→ **WORK INSTRUCTIONS**:
Each entry in the block below needs to be copied out exactly.

→ **RECORDS FOR THIS EXERCISE**:
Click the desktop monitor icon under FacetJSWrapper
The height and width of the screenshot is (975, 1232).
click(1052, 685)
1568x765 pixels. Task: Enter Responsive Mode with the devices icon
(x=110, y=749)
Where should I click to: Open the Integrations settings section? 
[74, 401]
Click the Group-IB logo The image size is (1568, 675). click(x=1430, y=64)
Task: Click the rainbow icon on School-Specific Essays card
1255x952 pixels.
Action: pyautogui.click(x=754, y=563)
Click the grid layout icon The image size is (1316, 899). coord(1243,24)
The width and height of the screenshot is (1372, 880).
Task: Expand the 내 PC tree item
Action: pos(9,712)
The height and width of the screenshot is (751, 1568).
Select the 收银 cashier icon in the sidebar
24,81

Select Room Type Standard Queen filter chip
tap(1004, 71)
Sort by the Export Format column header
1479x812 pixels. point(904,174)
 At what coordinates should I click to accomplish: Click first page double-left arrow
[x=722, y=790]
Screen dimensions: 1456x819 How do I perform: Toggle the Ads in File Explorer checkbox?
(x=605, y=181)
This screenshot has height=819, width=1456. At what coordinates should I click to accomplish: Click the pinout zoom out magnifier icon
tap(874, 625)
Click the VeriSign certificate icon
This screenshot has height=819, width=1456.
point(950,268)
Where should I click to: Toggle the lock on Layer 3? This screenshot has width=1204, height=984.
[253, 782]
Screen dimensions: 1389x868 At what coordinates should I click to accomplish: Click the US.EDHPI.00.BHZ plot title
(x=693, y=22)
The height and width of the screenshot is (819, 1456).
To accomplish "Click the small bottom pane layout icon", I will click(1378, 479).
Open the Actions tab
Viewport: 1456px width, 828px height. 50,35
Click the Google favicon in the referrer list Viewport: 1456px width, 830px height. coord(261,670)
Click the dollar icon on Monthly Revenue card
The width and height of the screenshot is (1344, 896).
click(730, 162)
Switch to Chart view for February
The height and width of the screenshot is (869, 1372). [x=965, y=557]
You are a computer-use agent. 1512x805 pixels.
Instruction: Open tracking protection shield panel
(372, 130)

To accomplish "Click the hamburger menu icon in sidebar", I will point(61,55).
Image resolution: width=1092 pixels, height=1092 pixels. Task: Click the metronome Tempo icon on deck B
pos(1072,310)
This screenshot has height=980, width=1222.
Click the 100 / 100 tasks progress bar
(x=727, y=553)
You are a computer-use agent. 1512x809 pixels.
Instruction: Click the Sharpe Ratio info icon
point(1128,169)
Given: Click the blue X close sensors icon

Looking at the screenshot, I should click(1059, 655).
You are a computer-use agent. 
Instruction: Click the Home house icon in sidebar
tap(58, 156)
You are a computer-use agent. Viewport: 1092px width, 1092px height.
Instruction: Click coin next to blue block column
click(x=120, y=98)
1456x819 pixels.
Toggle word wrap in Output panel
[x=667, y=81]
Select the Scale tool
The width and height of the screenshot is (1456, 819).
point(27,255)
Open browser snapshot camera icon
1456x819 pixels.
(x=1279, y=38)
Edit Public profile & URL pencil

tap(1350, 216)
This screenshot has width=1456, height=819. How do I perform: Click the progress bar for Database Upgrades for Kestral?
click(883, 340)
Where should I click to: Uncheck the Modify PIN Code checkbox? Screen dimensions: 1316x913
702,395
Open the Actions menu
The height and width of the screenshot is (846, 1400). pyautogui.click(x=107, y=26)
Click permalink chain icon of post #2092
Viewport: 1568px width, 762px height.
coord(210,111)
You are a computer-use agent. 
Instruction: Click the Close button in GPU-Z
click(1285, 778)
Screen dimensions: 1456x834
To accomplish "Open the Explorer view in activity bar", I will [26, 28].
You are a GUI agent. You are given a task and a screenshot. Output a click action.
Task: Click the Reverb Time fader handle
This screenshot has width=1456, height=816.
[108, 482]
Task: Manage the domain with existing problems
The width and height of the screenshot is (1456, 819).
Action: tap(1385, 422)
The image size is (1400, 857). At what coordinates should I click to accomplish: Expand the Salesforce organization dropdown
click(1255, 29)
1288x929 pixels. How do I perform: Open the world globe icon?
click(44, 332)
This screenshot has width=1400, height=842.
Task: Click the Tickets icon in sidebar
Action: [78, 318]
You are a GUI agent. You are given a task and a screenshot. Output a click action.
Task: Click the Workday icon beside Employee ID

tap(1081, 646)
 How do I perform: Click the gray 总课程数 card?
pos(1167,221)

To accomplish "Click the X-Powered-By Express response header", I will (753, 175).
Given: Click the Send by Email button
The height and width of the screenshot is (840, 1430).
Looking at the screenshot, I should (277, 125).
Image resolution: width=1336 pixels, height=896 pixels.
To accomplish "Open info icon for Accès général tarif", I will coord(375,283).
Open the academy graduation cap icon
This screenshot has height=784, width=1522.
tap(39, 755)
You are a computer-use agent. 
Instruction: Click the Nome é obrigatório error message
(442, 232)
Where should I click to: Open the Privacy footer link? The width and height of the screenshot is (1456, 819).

→ **EXERCISE RESPONSE**:
Click the desktop monitor icon under FacetJSWrapper
The height and width of the screenshot is (975, 1232).
click(1052, 685)
1568x765 pixels. Task: Enter Responsive Mode with the devices icon
(x=110, y=749)
Where should I click to: Open the Integrations settings section? 
[74, 401]
Click the Group-IB logo The image size is (1568, 675). click(x=1430, y=64)
Task: Click the rainbow icon on School-Specific Essays card
1255x952 pixels.
Action: pyautogui.click(x=754, y=563)
Click the grid layout icon The image size is (1316, 899). coord(1243,24)
The width and height of the screenshot is (1372, 880).
Task: Expand the 내 PC tree item
Action: pos(9,712)
The height and width of the screenshot is (751, 1568).
Select the 收银 cashier icon in the sidebar
24,81

Select Room Type Standard Queen filter chip
tap(1004, 71)
Sort by the Export Format column header
1479x812 pixels. point(904,174)
 At what coordinates should I click to accomplish: Click first page double-left arrow
[x=722, y=790]
Screen dimensions: 1456x819 How do I perform: Toggle the Ads in File Explorer checkbox?
(x=605, y=181)
This screenshot has height=819, width=1456. At what coordinates should I click to accomplish: Click the pinout zoom out magnifier icon
tap(874, 625)
Click the VeriSign certificate icon
This screenshot has height=819, width=1456.
point(950,268)
Where should I click to: Toggle the lock on Layer 3? This screenshot has width=1204, height=984.
[253, 782]
Screen dimensions: 1389x868 At what coordinates should I click to accomplish: Click the US.EDHPI.00.BHZ plot title
(x=693, y=22)
The height and width of the screenshot is (819, 1456).
To accomplish "Click the small bottom pane layout icon", I will click(1378, 479).
Open the Actions tab
Viewport: 1456px width, 828px height. 50,35
Click the Google favicon in the referrer list Viewport: 1456px width, 830px height. coord(261,670)
Click the dollar icon on Monthly Revenue card
The width and height of the screenshot is (1344, 896).
click(730, 162)
Switch to Chart view for February
The height and width of the screenshot is (869, 1372). [x=965, y=557]
You are a computer-use agent. 1512x805 pixels.
Instruction: Open tracking protection shield panel
(372, 130)

To accomplish "Click the hamburger menu icon in sidebar", I will point(61,55).
Image resolution: width=1092 pixels, height=1092 pixels. Task: Click the metronome Tempo icon on deck B
pos(1072,310)
This screenshot has height=980, width=1222.
Click the 100 / 100 tasks progress bar
(x=727, y=553)
You are a computer-use agent. 1512x809 pixels.
Instruction: Click the Sharpe Ratio info icon
point(1128,169)
Given: Click the blue X close sensors icon

Looking at the screenshot, I should click(1059, 655).
You are a computer-use agent. 
Instruction: Click the Home house icon in sidebar
tap(58, 156)
You are a computer-use agent. Viewport: 1092px width, 1092px height.
Instruction: Click coin next to blue block column
click(x=120, y=98)
1456x819 pixels.
Toggle word wrap in Output panel
[x=667, y=81]
Select the Scale tool
The width and height of the screenshot is (1456, 819).
point(27,255)
Open browser snapshot camera icon
1456x819 pixels.
(x=1279, y=38)
Edit Public profile & URL pencil

tap(1350, 216)
This screenshot has width=1456, height=819. How do I perform: Click the progress bar for Database Upgrades for Kestral?
click(883, 340)
Where should I click to: Uncheck the Modify PIN Code checkbox? Screen dimensions: 1316x913
702,395
Open the Actions menu
The height and width of the screenshot is (846, 1400). pyautogui.click(x=107, y=26)
Click permalink chain icon of post #2092
Viewport: 1568px width, 762px height.
coord(210,111)
You are a computer-use agent. 
Instruction: Click the Close button in GPU-Z
click(1285, 778)
Screen dimensions: 1456x834
To accomplish "Open the Explorer view in activity bar", I will [26, 28].
You are a GUI agent. You are given a task and a screenshot. Output a click action.
Task: Click the Reverb Time fader handle
This screenshot has width=1456, height=816.
[108, 482]
Task: Manage the domain with existing problems
The width and height of the screenshot is (1456, 819).
Action: tap(1385, 422)
The image size is (1400, 857). At what coordinates should I click to accomplish: Expand the Salesforce organization dropdown
click(1255, 29)
1288x929 pixels. How do I perform: Open the world globe icon?
click(44, 332)
This screenshot has width=1400, height=842.
Task: Click the Tickets icon in sidebar
Action: [78, 318]
You are a GUI agent. You are given a task and a screenshot. Output a click action.
Task: Click the Workday icon beside Employee ID

tap(1081, 646)
 How do I perform: Click the gray 总课程数 card?
pos(1167,221)

To accomplish "Click the X-Powered-By Express response header", I will (753, 175).
Given: Click the Send by Email button
The height and width of the screenshot is (840, 1430).
Looking at the screenshot, I should (277, 125).
Image resolution: width=1336 pixels, height=896 pixels.
To accomplish "Open info icon for Accès général tarif", I will coord(375,283).
Open the academy graduation cap icon
This screenshot has height=784, width=1522.
tap(39, 755)
You are a computer-use agent. 
Instruction: Click the Nome é obrigatório error message
(442, 232)
Where should I click to: Open the Privacy footer link? The width and height of the screenshot is (1456, 819).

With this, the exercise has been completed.